Moreover, the government has failed to provide tax incentives and decentralisation benefits that are significant and sustainable. All but the major urban centres of South Africa have been left without a commercial base. In the Eastern Cape, for example, previously successful industrial nodes such as Dimbaza, Sada/Whittlesea, Butterworth, Mthatha (Umtata) and Fort Jackson have virtually disappeared off the map.

Contrast this with the success of the Motor Industry Development Programme benefits around which the motor industry in South Africa has been built. Any significant changes to this programme would have a negative effect in the long term on the record growth that has taken place in this sector. The destruction of the clothing and textile industry illustrates how, in a very short space of time, a sector of the economy can become uncompetitive as a result of external competition and the inability of the local businesses and their stakeholders to adapt to and meet external challenges.

The jury is out as to whether or not the current Youth Incentive Scheme will contribute to meaningful job creation for Youth.

Many businesses are fearful that the broad-based BEE Scorecard places them at such a competitive disadvantage that they will not be able to survive – notwithstanding their broad-based BEE largesse, buy-in to the national agenda and support for change in South Africa.

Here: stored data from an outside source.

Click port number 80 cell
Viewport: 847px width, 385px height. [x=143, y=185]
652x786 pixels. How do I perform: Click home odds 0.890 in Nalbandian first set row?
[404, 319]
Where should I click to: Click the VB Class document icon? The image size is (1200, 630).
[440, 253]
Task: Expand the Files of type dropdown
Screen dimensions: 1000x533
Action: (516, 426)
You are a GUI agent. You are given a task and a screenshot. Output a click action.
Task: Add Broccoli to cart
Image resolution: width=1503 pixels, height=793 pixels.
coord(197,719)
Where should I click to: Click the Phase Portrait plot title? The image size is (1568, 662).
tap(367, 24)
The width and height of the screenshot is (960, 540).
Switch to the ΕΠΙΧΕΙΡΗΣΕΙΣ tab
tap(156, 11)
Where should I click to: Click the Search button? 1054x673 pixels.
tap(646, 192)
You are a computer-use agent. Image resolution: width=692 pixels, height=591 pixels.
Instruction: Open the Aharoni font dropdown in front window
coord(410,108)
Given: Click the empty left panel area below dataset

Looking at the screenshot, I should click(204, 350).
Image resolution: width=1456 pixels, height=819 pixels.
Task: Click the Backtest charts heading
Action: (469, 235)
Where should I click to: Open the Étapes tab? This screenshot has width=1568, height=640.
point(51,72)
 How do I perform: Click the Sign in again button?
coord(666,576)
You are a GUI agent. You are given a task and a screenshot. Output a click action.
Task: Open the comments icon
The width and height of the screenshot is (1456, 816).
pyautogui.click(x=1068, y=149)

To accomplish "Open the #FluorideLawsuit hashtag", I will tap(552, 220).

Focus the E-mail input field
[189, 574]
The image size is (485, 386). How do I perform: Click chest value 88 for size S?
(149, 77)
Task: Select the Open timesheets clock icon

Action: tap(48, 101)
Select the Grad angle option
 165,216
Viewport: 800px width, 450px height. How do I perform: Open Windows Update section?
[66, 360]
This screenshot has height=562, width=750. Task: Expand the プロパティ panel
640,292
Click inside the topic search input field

While businesses need to give broad-based BEE serious strategic consideration, the government, in setting parameters for South Africa’s economic transformation, needs to recognise potential problems, understand how to tackle them and create an environment that is conducive to creating and growing businesses.

CASE STUDY

Lessons learned: case studies

Case study 1

In order to be successful in transacting with the government, Company A had committed itself to selling 25,1 per cent of its equity to the trade union representing the majority of its workers. The shareholders obtained full value for their shares.

The trade union was represented through a special-purpose vehicle (SPV) investment company.

The purchase price was raised by the issue of preference shares in the SPV investment company.

The existing joint venture partners and their advisers were heavily involved in the negotiations. On the other hand, no union representative ever attended the negotiations – only their merchant bank and attorneys. The first sign of union representatives was at the signing of agreements. One problem was that no representatives of the union or the SPV were known to the management. The union had not appointed a representative to the board and had no involvement in the business.

The merchant bankers earned a major fee paid for by the original shareholders.

Case study 2

Company B has lucrative state contracts which are about to expire. Management has recognised the need for a joint venture with a black empowerment partner and the need to sell 49 per cent of its equity.

A suitable partner has been identified, staffed with talented black professionals and technicians. The ideal ingredients all seemed to be present. “Broad brush” heads of agreement have been drafted, with very little communication regarding and limited understanding of what the partner wants.

Comprehensive sale, shareholders’ and funding agreements have been drafted following the outline agreed in the heads of agreement. The transaction is announced in the media and accompanied a high-profile launch.

Post-launch there are heated objections to the documents, one reason being that there was no line-by-line negotiation. Up-front grant cash incentives are demanded, the negotiations fail and the entire deal is abandoned when the company draws a line in the sand.

Lessons that can be learned from these case studies include:

•Be careful of leveraged debt driven by complicated financial structures

•Mutual understanding by each party to a broad-based BEE transaction is essential;

•Documentation and structuring must be carefully planned and negotiated;

•Do not make an overhasty announcement before signature;

•Financing can give rise to unforeseen problems, particularly in relation to expectations and financial “harvesting” programmes;

•Spend more time upfront to avoid negative consequences later on,

•Be wary of joint venture deals with unscrupulous partners that are potentially adverse, and

•It is difficult to get all the right ingredients in place.